Pada bagian keempat, RAHASIA KEKUATAN DINAR EMAS, kita akan menyelami fakta-fakta yang diturunkan melalui wahyu maupun bukti ilmiah bahwa motif dibalik penciptaan emas sebagai alat simpan harta dan sebagai alat tukar adalah demi kesejahteraan manusia. Selain itu, kita juga disajikan fakta-fakta yang terjadi di sekitar kita yang mendorong naik-turunnya nilai emas sebagai kandungan utama Dinar.

Di bagian akhir buku, bab V tentang DINAR ISLAM SEBAGAI SOLUSI MASA DEPAN dan bab VI EKONOMI ISLAM YANG MENSEJAHTERAKAN, banyak mengajak pembaca untuk melihat kembali pilar-pilar ekonomi Islam yang jika diterapkan sesuai nilai asalnya, ditambah akhlaq pelakunya, akan menjadi jawaban segala persoalan ekonomi yang ada sekarang. Mengembalikan kejayaan dan kesejahteraan umat manusia, bukan hanya umat Islam, yang pernah menerangi bumi ini selama kurang lebih 1.500 tahun lamanya.
**
Jika kita membuka lembaran-lembaran sejarah untuk melihat sepak terjang umat manusia, niscaya kita akan mengetahui bahwa umat Islam ketika menempuh metodologi (manhaj) Islam dalam segala aspek kehidupannya, maka mereka hidup dalam kejayaan, kecemerlangan, dan mampu merealisasikan banyak kemajuan dan penemuan.
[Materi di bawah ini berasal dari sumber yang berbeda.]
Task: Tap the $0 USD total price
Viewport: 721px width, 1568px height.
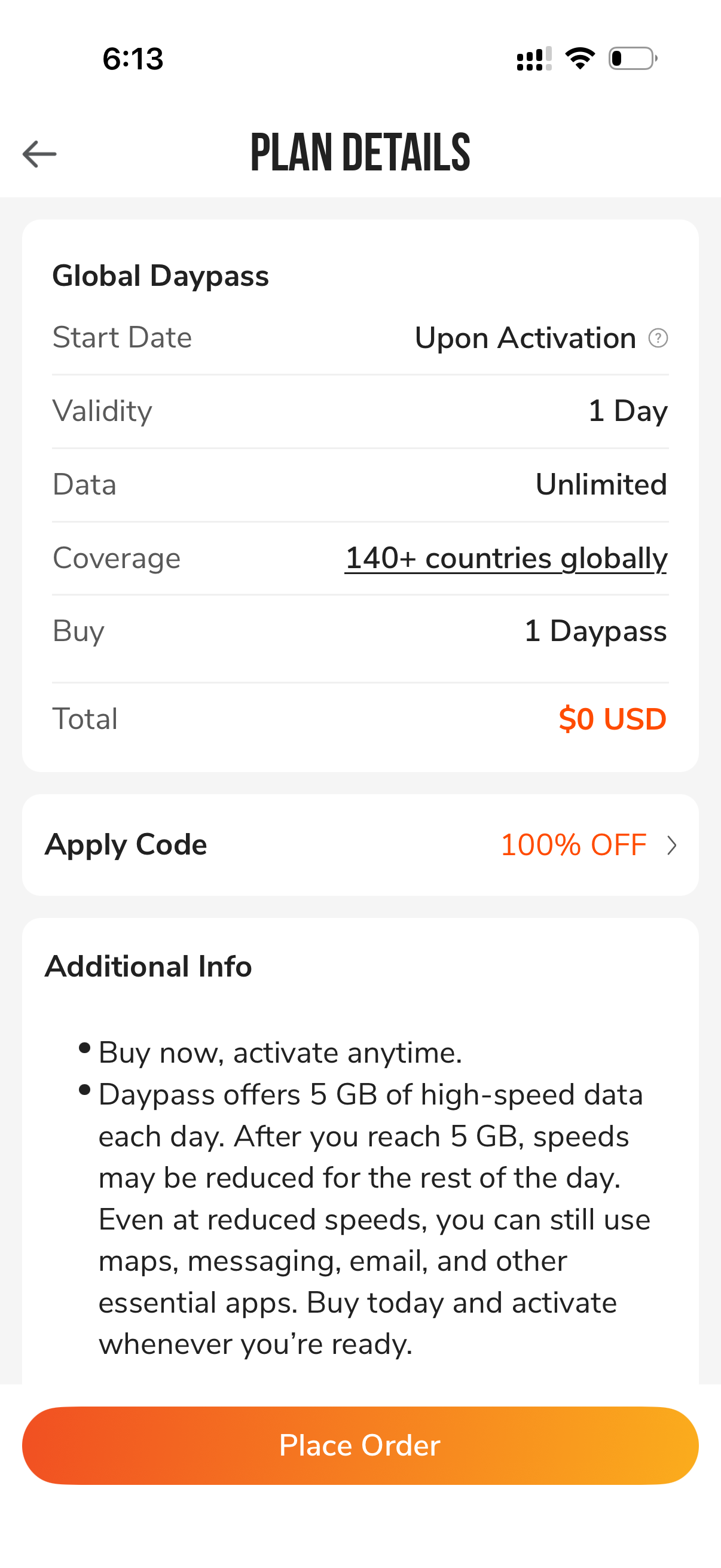Action: click(613, 719)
Pesan kedua buku ini yang tak kalah penting adalah perlunya umat menyadari bahwa ekonomi Islam dapat tegak tidak hanya dengan alat tukar dan penyimpan nilai dalam bentuk Dinar maupun Dirham, melainkan juga dengan bergeraknya sektor riil produktif serta zakat-infaq dan shadaqoh, kebijakan terkait kesejahteraan masyarakat, politik dan kekuasaan yan mendukung, serta berbagai hal dalam praktek ekonomi yang bergerak bersama dalam bangunan Islam yang kokoh, maka tugas kita saat ini adalah menyatupadukan gerakan-gerakan ekonomi Islami.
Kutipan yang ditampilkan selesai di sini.